[[ GIVEN DATA, beginning ]]

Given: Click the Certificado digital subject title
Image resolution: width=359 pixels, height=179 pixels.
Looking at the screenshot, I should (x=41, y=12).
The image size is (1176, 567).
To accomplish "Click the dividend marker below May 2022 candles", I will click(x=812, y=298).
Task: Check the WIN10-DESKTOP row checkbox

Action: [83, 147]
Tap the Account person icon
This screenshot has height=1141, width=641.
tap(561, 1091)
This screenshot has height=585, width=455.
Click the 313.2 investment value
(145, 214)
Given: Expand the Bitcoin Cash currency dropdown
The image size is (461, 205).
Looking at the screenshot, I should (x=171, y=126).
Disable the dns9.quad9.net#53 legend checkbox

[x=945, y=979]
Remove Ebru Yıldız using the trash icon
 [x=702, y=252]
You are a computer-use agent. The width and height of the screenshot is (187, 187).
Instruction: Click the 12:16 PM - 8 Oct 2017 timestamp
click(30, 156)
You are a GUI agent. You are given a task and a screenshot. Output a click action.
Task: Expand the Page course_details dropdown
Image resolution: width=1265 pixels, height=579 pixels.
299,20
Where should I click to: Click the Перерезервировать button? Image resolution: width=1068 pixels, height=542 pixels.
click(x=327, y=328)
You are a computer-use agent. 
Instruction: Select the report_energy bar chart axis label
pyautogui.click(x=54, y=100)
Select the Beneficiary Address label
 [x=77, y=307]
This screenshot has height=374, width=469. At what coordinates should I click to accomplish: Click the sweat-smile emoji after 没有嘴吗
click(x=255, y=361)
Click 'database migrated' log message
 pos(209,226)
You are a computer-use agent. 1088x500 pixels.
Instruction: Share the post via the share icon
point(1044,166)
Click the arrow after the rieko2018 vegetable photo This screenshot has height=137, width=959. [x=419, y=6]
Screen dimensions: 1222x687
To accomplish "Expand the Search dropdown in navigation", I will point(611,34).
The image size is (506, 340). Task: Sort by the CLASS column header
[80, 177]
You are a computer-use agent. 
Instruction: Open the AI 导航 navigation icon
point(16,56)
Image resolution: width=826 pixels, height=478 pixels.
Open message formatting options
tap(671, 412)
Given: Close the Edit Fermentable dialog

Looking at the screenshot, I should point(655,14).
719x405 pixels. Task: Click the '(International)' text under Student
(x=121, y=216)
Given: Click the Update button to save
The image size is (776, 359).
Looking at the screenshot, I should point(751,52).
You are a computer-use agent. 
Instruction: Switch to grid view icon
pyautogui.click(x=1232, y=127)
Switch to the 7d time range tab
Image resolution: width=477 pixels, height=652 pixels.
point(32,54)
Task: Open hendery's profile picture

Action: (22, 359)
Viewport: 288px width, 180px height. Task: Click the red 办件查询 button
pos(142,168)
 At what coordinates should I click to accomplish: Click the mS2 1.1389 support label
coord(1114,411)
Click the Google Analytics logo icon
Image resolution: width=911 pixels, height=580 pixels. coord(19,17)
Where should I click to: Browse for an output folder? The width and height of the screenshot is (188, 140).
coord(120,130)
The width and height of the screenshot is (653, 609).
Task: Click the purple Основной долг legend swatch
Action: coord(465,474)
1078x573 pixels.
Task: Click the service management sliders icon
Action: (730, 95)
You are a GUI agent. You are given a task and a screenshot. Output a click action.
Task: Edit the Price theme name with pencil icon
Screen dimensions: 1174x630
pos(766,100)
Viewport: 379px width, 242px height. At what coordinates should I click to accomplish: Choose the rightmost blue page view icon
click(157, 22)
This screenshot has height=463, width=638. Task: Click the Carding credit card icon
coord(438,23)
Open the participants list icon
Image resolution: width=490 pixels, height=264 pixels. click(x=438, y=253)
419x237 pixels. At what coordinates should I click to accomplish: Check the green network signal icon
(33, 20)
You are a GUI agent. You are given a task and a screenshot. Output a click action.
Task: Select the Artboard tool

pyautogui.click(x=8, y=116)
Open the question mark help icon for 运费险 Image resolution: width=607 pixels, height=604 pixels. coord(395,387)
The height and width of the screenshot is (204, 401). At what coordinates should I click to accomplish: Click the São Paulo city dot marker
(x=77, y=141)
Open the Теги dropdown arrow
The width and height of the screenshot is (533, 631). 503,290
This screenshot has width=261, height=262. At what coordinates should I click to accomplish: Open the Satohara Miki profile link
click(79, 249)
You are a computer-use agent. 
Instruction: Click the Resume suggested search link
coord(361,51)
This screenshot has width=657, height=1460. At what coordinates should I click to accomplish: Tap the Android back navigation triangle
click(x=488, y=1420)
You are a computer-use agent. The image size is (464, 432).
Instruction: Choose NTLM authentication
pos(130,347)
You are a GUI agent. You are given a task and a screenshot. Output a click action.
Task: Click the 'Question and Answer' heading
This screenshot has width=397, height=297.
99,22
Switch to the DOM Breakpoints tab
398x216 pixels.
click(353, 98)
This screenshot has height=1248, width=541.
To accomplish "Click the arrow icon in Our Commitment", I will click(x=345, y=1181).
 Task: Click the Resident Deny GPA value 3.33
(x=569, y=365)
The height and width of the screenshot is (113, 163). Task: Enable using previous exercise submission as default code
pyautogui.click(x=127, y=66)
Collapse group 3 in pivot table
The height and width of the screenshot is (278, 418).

[[ GIVEN DATA, end ]]

- _THE PROBLEM_: State the number of lines in the records that include "Expand", and write nothing else.

- _SOLUTION BELOW_: 3